▶ **Your instructions**
Below are some entries; can you quote all of them exactly?

▶ **Data to use**
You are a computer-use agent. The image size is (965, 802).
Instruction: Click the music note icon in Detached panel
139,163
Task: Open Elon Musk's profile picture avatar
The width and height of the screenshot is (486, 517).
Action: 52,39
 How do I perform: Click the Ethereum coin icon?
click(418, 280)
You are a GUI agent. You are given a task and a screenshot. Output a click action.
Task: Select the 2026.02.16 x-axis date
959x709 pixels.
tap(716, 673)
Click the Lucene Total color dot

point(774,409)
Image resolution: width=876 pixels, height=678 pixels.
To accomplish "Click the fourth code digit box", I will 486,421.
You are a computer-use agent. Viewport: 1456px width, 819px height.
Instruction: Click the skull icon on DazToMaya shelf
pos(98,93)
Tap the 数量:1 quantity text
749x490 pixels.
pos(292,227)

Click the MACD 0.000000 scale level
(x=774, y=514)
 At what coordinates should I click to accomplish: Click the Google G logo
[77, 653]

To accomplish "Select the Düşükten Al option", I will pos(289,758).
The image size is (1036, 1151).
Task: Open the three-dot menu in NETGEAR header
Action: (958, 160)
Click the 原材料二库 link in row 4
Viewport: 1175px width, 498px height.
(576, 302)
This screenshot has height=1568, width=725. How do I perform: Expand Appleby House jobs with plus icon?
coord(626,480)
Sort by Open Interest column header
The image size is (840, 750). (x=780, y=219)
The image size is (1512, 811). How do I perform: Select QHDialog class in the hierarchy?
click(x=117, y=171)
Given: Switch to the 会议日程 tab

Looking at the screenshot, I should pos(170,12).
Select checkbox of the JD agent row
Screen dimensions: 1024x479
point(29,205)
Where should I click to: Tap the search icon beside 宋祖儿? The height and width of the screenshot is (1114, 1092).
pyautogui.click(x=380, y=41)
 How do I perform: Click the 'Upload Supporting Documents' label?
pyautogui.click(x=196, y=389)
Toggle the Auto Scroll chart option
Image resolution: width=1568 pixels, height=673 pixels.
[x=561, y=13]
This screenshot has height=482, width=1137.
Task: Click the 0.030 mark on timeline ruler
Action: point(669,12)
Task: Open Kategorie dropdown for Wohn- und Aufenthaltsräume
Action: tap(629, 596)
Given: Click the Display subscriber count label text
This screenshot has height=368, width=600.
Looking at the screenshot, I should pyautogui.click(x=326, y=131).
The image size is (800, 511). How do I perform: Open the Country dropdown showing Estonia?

▶ **Response box**
You are a computer-use agent. The image size is (965, 802).
Instruction: Click the music note icon in Detached panel
139,163
Task: Open Elon Musk's profile picture avatar
The width and height of the screenshot is (486, 517).
Action: 52,39
 How do I perform: Click the Ethereum coin icon?
click(418, 280)
You are a GUI agent. You are given a task and a screenshot. Output a click action.
Task: Select the 2026.02.16 x-axis date
959x709 pixels.
tap(716, 673)
Click the Lucene Total color dot

point(774,409)
Image resolution: width=876 pixels, height=678 pixels.
To accomplish "Click the fourth code digit box", I will 486,421.
You are a computer-use agent. Viewport: 1456px width, 819px height.
Instruction: Click the skull icon on DazToMaya shelf
pos(98,93)
Tap the 数量:1 quantity text
749x490 pixels.
pos(292,227)

Click the MACD 0.000000 scale level
(x=774, y=514)
 At what coordinates should I click to accomplish: Click the Google G logo
[77, 653]

To accomplish "Select the Düşükten Al option", I will pos(289,758).
The image size is (1036, 1151).
Task: Open the three-dot menu in NETGEAR header
Action: (958, 160)
Click the 原材料二库 link in row 4
Viewport: 1175px width, 498px height.
(576, 302)
This screenshot has height=1568, width=725. How do I perform: Expand Appleby House jobs with plus icon?
coord(626,480)
Sort by Open Interest column header
The image size is (840, 750). (x=780, y=219)
The image size is (1512, 811). How do I perform: Select QHDialog class in the hierarchy?
click(x=117, y=171)
Given: Switch to the 会议日程 tab

Looking at the screenshot, I should pos(170,12).
Select checkbox of the JD agent row
Screen dimensions: 1024x479
point(29,205)
Where should I click to: Tap the search icon beside 宋祖儿? The height and width of the screenshot is (1114, 1092).
pyautogui.click(x=380, y=41)
 How do I perform: Click the 'Upload Supporting Documents' label?
pyautogui.click(x=196, y=389)
Toggle the Auto Scroll chart option
Image resolution: width=1568 pixels, height=673 pixels.
[x=561, y=13]
This screenshot has height=482, width=1137.
Task: Click the 0.030 mark on timeline ruler
Action: point(669,12)
Task: Open Kategorie dropdown for Wohn- und Aufenthaltsräume
Action: tap(629, 596)
Given: Click the Display subscriber count label text
This screenshot has height=368, width=600.
Looking at the screenshot, I should pyautogui.click(x=326, y=131).
The image size is (800, 511). How do I perform: Open the Country dropdown showing Estonia?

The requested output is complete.